== REQUIREMENT 1 ==
Summarize the landscape photography text in two sentences.
== REQUIREMENT 2 ==
Decide whether each statement agrees with the landscape photography text, answering yes or no and quoting the deciding words: (a) Star trails show the rotation of the Earth. (b) A star trail needs at least a few hours before it can look spectacular. (c) The article covers choosing gear in depth.
== REQUIREMENT 3 ==
Extend the landscape photography text, picking up after its final sentence.

== GIVEN TEXT ==
>>>

An erupting volcano planned with the Milky Way coming out of it. Photo by: 'Albert Dros'.
Star trails
Star trails are achieved by using long exposures or stacked exposures together over a longer period of time. It shows us the rotation of our Earth. Stars become lines and circles depending on where you point your camera in the sky. Star trails take quite long to make (a few hours during the night) but the result is often spectacular.
PhotoPills has all the tools you need to plan stars and see how your photo is going to look like by using a certain period of time and where to point your camera to check how your trails are going to look.
A star trail over a period of only 30 minutes can already look spectacular. Photo by: 'Albert Dros'.
Gear
Landscape photography can be done with any kind of gear. We usually start out with our smartphones and buy a more ‘professional’ camera at some point because we want to create better photos.
When you’re buying your first camera it’s important that your camera supports manual settings. By understanding how your camera works and understanding the exposure triangle, you’ll quickly learn how to take technically good photos.
This article is not a gear guide, therefore we’ll not go too deep into this subject.

<<<

== DATASET EXTRACT ==

>>>

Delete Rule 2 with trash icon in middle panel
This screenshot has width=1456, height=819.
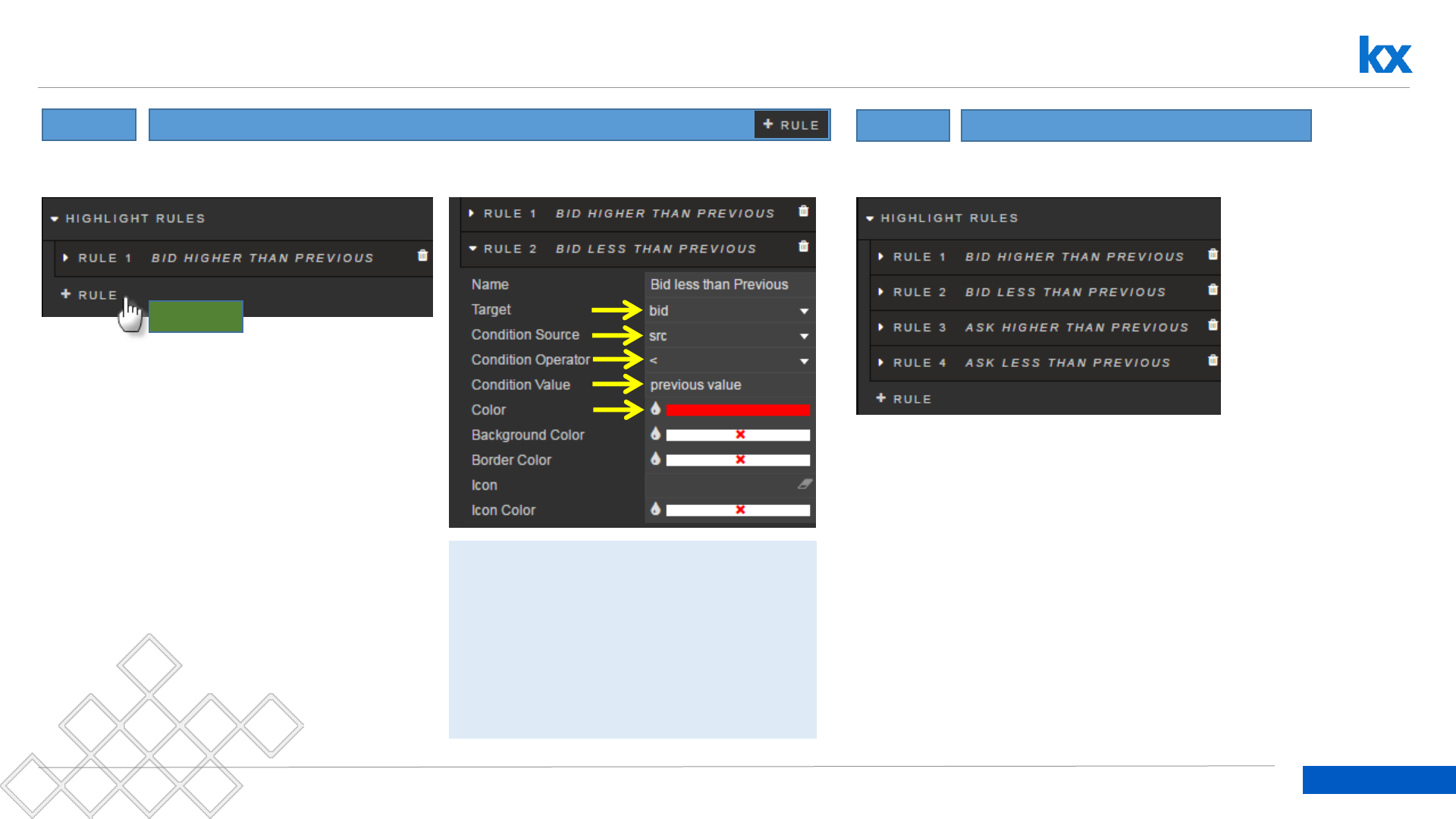point(803,246)
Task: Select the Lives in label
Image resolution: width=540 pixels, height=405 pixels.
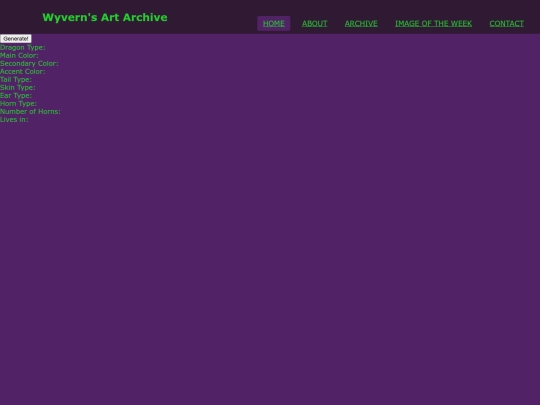Action: (x=14, y=120)
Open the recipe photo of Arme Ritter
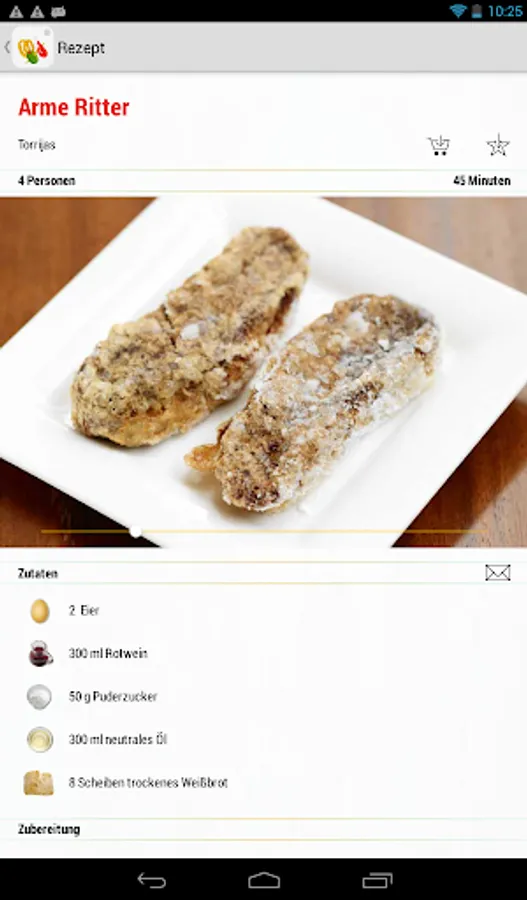 264,372
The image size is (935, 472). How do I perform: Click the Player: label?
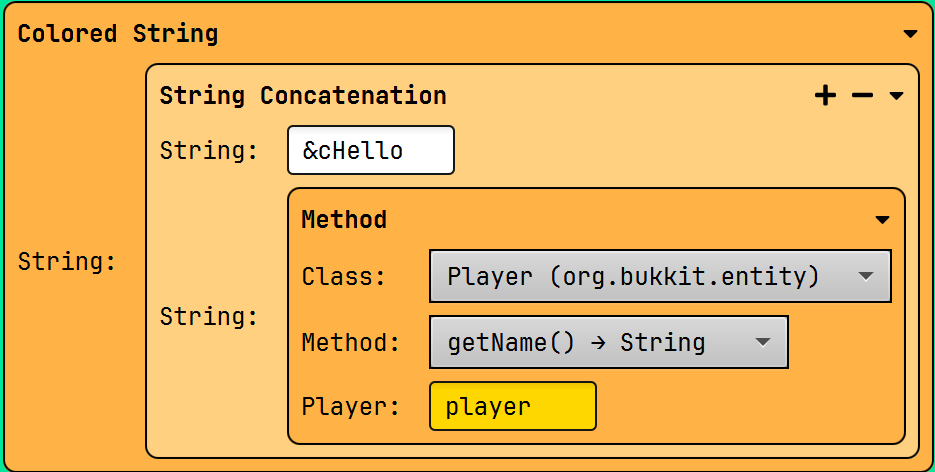coord(351,407)
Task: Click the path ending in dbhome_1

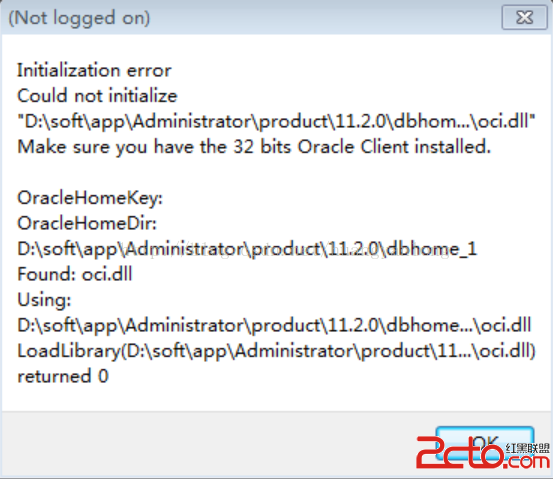Action: [x=247, y=249]
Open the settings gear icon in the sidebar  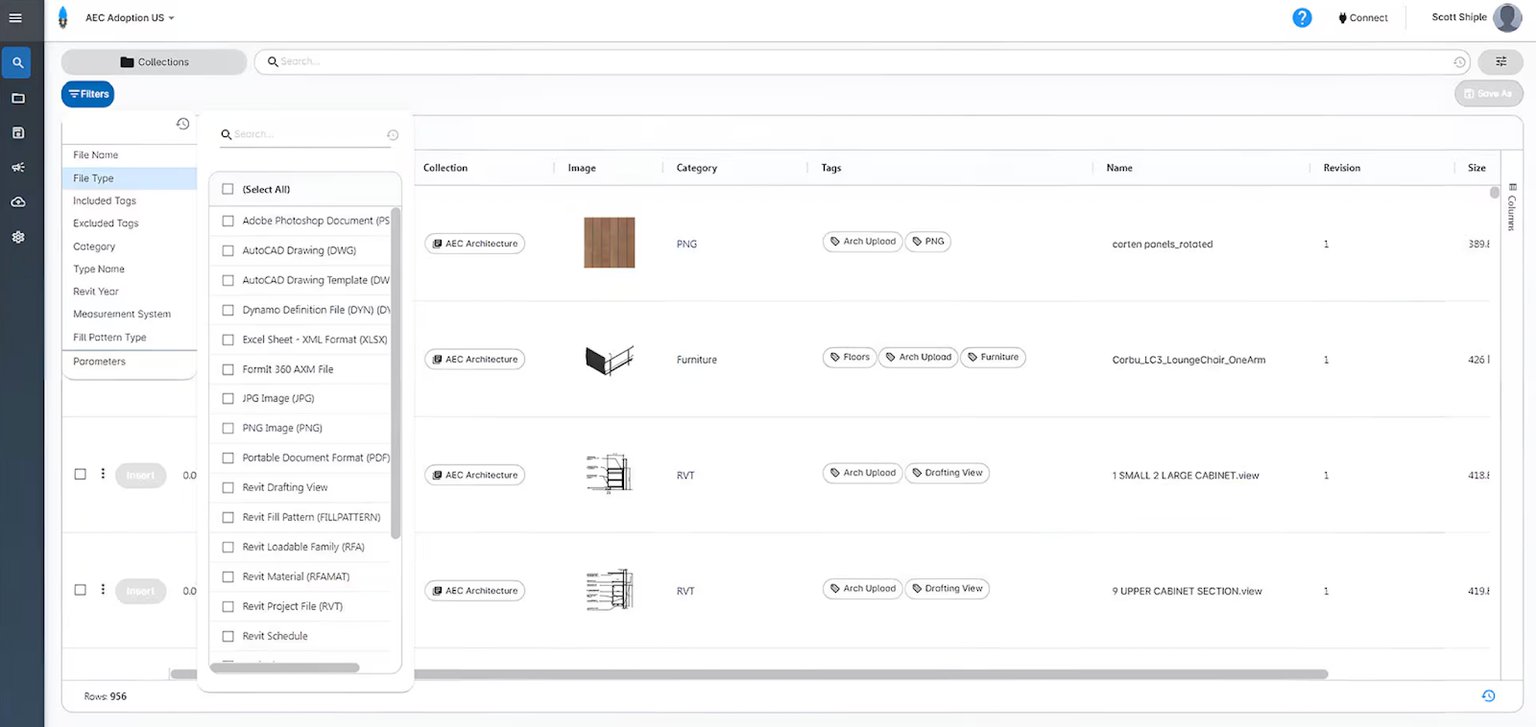(x=16, y=236)
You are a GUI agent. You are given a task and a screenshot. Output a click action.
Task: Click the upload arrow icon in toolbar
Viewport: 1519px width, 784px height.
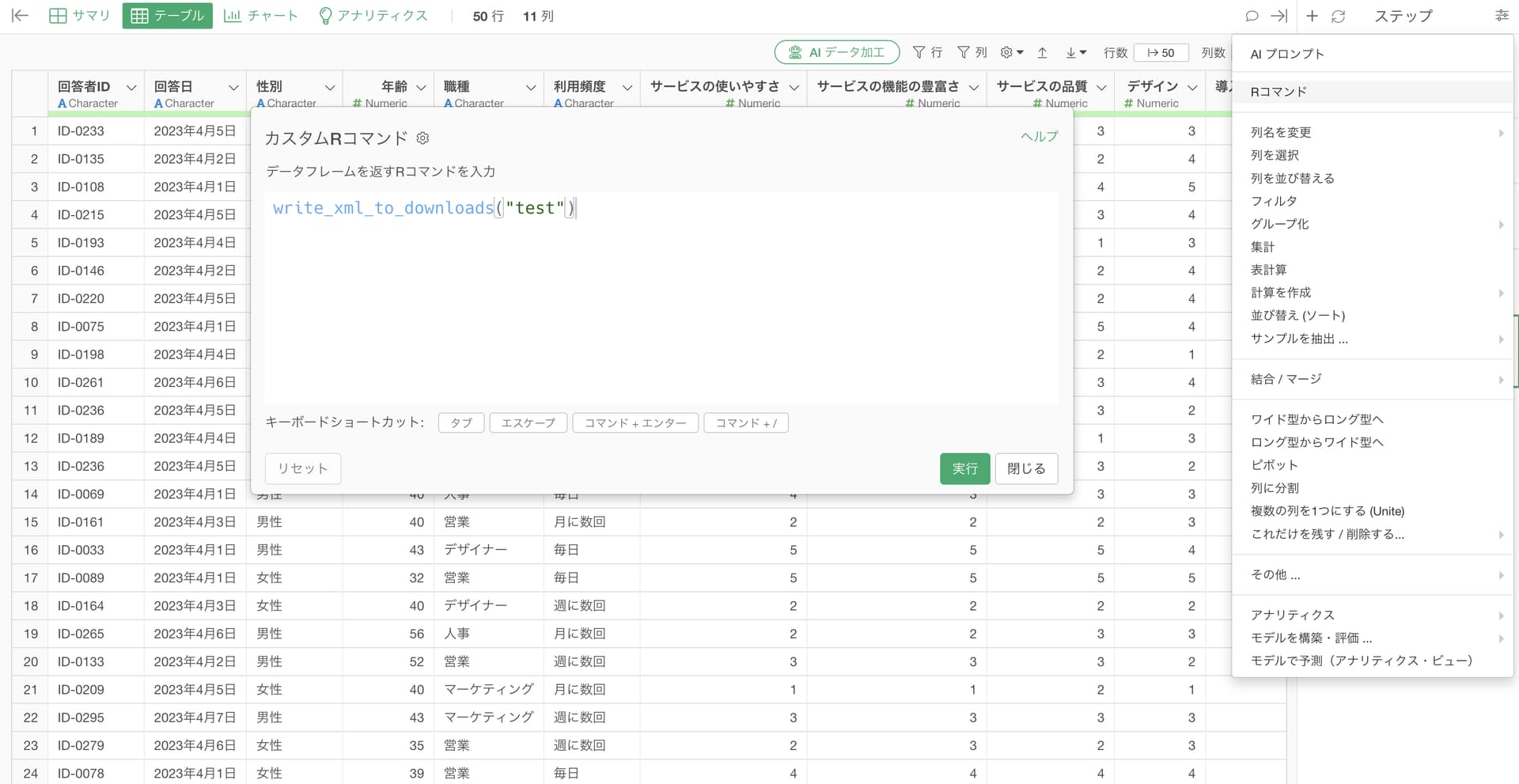1043,53
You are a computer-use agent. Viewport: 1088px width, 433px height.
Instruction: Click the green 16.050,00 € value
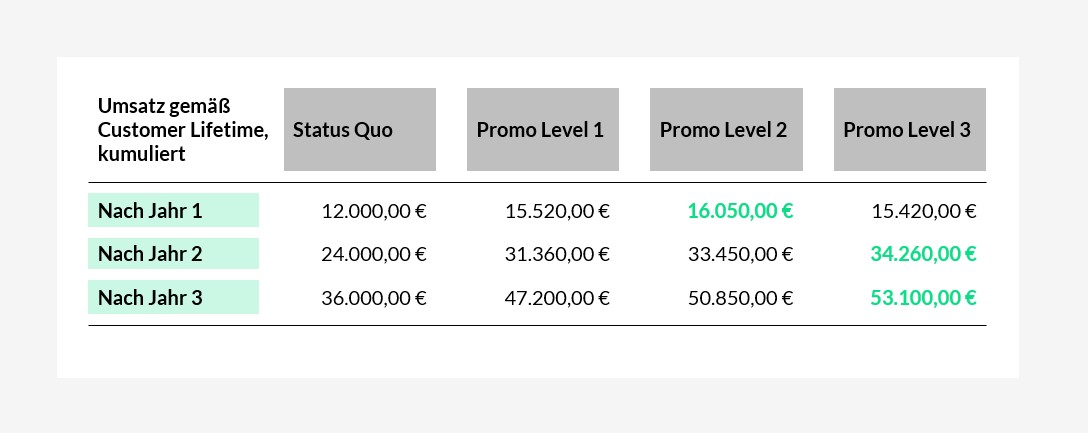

<<<

== WRITTEN ANSWER 1 ==
Star trails come from long or stacked exposures taken over a few hours at night, which show the Earth's rotation as stars become lines and circles, and PhotoPills can be used to plan them. Landscape photography works with any kind of gear, but a first camera should support manual settings so you can learn the exposure triangle.

== WRITTEN ANSWER 2 ==
(a) Yes: "It shows us the rotation of our Earth."
(b) No: "A star trail over a period of only 30 minutes can already look spectacular."
(c) No: "This article is not a gear guide, therefore we’ll not go too deep into this subject."

== WRITTEN ANSWER 3 ==
For landscape photography, any camera that starts at about $500 can be very decent to start out. If you want to be able to photograph the whole range of landscapes, you’ll need a camera that has an interchangeable lens mount. This way, you’ll be able to photograph with extreme wide angle lenses but also change lenses to extreme zoom lenses.
It's important that you decide for yourself what exactly you want to photograph and what you will use your photos for. If you’re only going to put them on in Instagram then you don’t need a super high end camera, because people will only see your pictures in a small size.
If you’re going to print them, then you’ll need a camera that performs better because on a bigger format, you will be able to see every little detail of your photo.
Another important aspect is low light performance. If you’re interested in doing a lot of photos with a higher ISO (photographing at night), you need a camera that has decent high ISO performance. Shooting the aurora and Milky Way shots require high ISO so a camera with good high ISO performance would benefit from this. Cameras with the best performance in the dark are usually full frame cameras.
The Sony A7III on a cold morning. Photo by: 'Albert Dros'.
These days, high end full frame cameras are mostly used for landscape photography. Simply because they’re the most versatile and offer great image quality, dynamic range and high ISO performance.
However, landscape photography is also perfectly fine on ‘smaller’ sensors. Smaller sensors have a bit less dynamic range and high ISO performance in general, but they’re lighter and cheaper.
It’s important to do some research on what works best for you.
Must have camera equipment for landscape photography
Camera: A camera that you can set up manually with adjustable aperture, shutter speed and ISO.
Lenses: If you want to capture almost everything, it's important to have a very wide lens, a mid range zoom and a super tele zoom. Recommendations are 12-24 or 16-35 as a wide angle, 24-70 midrange, and 70-200 or 100-400 as a long lens. With these 3 lenses, you can capture basically anything.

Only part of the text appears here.